Миних, поняв, что переусердствовал, взял другой тон и постарался все свои неприятности свалить на Ласси, задвинуть его на второй план. В письме к императрице в начале 1737 года Миних с показной душевной болью писал, что вновь просит об отставке только из-за того, что не желает мешать Ласси. Мол, уступаю для пользы дела, «а не гонора ради». Нетрудно догадаться, что наибольшие неприятности во всей этой истории выпали на долю П.П.Ласси, которого подсидел Миних, да еще отругала за несоблюдение тайны императрица.

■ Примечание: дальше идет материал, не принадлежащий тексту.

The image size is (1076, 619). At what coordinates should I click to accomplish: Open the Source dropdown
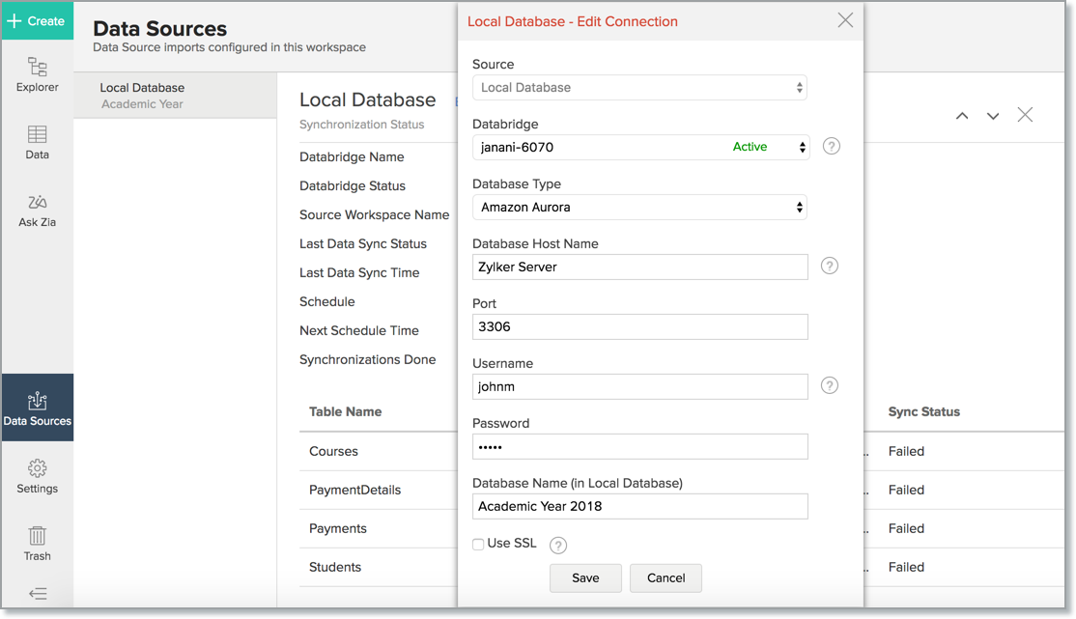click(639, 88)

И вот здесь нужно коснуться своеобразного служебного лукавства, которым обладал Миних. Дело в том, что он не был подданным русских императоров. В 1721 году он подписал, как и все иностранцы на русской службе, договор – «кондиции», согласно которым обязался честно и добросовестно служить определенное число лет, после чего власти не могли его удерживать на русской службе. И такое положение было для него чрезвычайно удобно. Несмотря на служебные успехи, он не спешил переходить в русское подданство и вряд ли думал, что после смерти будет покоиться не на тихом кладбище в зеленом Ольденбурге, а возле вечно шумящего Невского проспекта, под полом церкви Святой Екатерины, куда его опустили в 1767 году. Миних, десятилетиями служа России и в России, любил использовать для упрочения карьеры это свое положение временнообязанного ландскнехта. Вот, составляя в 1725 году свое мнение о сокращении расходов на армию, он, как и настоящий генерал, безапелляционно утверждает, что сокращение средств нанесет армии вред, а потом делает маневр, снимающий с него всякую ответственность за решение: «От подушных денег что-либо убавить ли, другая душам переписка учинить ли, или нет, или при Адмиралтействе какое умаление производить ли (это хитрый ход – подставить под сокращение другое ведомство.
Но особенно могучим карьеристским оружием Миниха были его прошения об отставке, которые он периодически подавал именно тогда, когда знал наверняка, что его со службы именно в этот момент ни за что не отпустят. С самого начала он поставил себя как человека совершенно незаменимого и, привыкнув к этому, власть с готовностью шла на удовлетворение его амбициозных требований. Забегая вперед, скажу, что подобный же успешный маневр Миних пытался совершить в начале 1741 года, когда в ноябре 1740-го, свергнув Бирона, он искренне рассчитывал получить чин генералиссимуса русской армии за свой ночной «подвиг» 7 ноября 1740 года – арест спящего Бирона. Но правительница Анна Леопольдовна, исходя из принципа «Люблю предателя – ненавижу предательство», сделала генералиссимусом своего супруга, принца Антона Ульриха Брауншвейгского. Раздосадованный Миних демонстративно выложил прошение об отставке, которое Анна Леопольдовна, уже давно страдавшая от непомерных амбициозных претензий «столпа империи», и учитывая, как сказано в указе, «что он сам нас просит за старостью и что в болезнях находится», тотчас и подписала отставку. В итоге неожиданно для себя полный сил и замыслов фельдмаршал оказался пенсионером. При этом ни правительница, ни ее супруг не имели мужества лично объявить Миниху о неожиданном для него решении дела – так они его побаивались. Указ об отставке Миниху прочитал его сын Иоганн Эрнст, служивший тогда при дворе правительницы, но до тех пор, пока отставник Миних не переехал из дворца, где он жил, в свой дом, правительница каждую ночь меняла спальню, опасаясь, как бы Миних не повторил с ней ночную историю свержения Бирона. А когда Миних переселился в свой дом, к нему приставили караул. Забавно, что, стремясь обмануть потомков, эту охрану Миних в своих мемуарах называет почетным караулом.